Sytuację komplikuje pojawienie się nowego dziecka. Pozostałe dzieciaki w rodzinie mogą czuć się zazdrosne i obawiać, że teraz, gdy ty i partner macie już wspólnego potomka, one pójdą w odstawkę jako niewygodna pamiątka przeszłości. Angażuj dzieci w opiekę nad nowym braciszkiem czy siostrzyczką, podkreślaj ważną rolę, jaką pełnią w jego życiu. Tylko od ciebie zależy, czy pojawienie się malucha doprowadzi do dalszych podziałów, czy właśnie spoi rodzinę.
Szczęśliwa rodzina patchworkowa – jak poukładać relacje?

Jak zrozumieć się w rodzinie patchworkowej? Jak zawsze, podstawą jest komunikacja. Rozmawiajcie o swoich oczekiwaniach i potrzebach. Bez oceniania i oskarżania mówcie o swoich emocjach, obawach i pretensjach.
W rozmowach nie pomijaj także swojego byłego partnera.
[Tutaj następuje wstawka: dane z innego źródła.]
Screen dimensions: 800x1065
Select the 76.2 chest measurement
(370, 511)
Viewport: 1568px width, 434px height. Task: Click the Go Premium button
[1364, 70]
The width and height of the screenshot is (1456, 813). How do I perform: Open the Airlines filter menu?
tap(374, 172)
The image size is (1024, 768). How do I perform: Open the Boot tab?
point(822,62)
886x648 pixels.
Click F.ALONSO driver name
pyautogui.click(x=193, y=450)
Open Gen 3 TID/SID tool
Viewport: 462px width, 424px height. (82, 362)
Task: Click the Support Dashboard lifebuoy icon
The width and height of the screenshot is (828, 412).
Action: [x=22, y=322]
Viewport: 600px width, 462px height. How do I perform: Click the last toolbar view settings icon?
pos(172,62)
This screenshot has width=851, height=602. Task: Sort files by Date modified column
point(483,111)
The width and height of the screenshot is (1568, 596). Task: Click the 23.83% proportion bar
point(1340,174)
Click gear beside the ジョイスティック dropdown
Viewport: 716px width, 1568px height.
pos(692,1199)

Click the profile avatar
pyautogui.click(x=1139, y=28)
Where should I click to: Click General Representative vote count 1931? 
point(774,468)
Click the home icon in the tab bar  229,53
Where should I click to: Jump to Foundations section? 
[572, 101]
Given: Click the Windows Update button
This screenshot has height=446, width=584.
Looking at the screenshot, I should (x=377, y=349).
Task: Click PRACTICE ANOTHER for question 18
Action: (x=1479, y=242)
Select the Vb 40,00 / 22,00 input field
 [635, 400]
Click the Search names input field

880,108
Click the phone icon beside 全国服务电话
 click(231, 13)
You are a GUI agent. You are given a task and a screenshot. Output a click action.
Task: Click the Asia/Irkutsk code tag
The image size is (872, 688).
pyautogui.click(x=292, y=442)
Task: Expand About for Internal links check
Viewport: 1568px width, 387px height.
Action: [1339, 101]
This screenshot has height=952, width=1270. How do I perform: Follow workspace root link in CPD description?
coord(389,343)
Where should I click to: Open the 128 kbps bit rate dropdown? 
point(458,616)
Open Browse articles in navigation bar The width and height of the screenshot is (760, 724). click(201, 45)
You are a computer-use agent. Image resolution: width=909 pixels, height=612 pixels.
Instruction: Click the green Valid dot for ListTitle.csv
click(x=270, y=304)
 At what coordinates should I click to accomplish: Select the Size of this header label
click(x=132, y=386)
Nie oczerniaj go przed dziećmi, nawet jeśli czujesz się przez niego skrzywdzona. Maluchy potrzebują kontaktu z tatą, a sytuacja konfliktu zmusi je do opowiedzenia się po którejś ze stron, co zawsze prowadzić będzie do poczucia winy. Postaraj się również porozmawiać z byłą żoną nowego partnera i jego dziećmi. Wytłumacz im, że nowy związek nie ma na celu wyrządzania krzywdy, że jest naturalną konsekwencją miłości i że zależy ci na obustronnym szacunku. Nie zniechęcaj się trudnościami. Z czasem emocje opadną i prawdopodobnie będziecie w stanie rozmawiać z byłymi partnerami bez kłótni i rozpamiętywania.
Choć kłótnia w związku nie jest sytuacją nienormalną i co jakiś czas się przytrafia, to staraj się nie wyciągać jej poza waszą dwójkę. Nie sprzeczaj się z partnerem przy swoich i jego dzieciach, ani też przy swoim byłym mężu lub ex-żonie partnera. Rodzina patchworkowa jest bardziej wrażliwa na konflikty, z uwagi na skomplikowane relacje między jej członkami i nie zawsze dobre intencje wszystkich zainteresowanych.
A przede wszystkim pamiętaj, żeby zarówno nowemu wybrankowi, jak i dzieciom, okazywać miłość, bliskość i szacunek. To właśnie one stanowią rdzeń każdej rodziny, niezależnie czy jest ona patchworkowa, czy klasyczna. Są niezbędne, żebyście jednak na przekór trudnościom, żyli długo i szczęśliwie.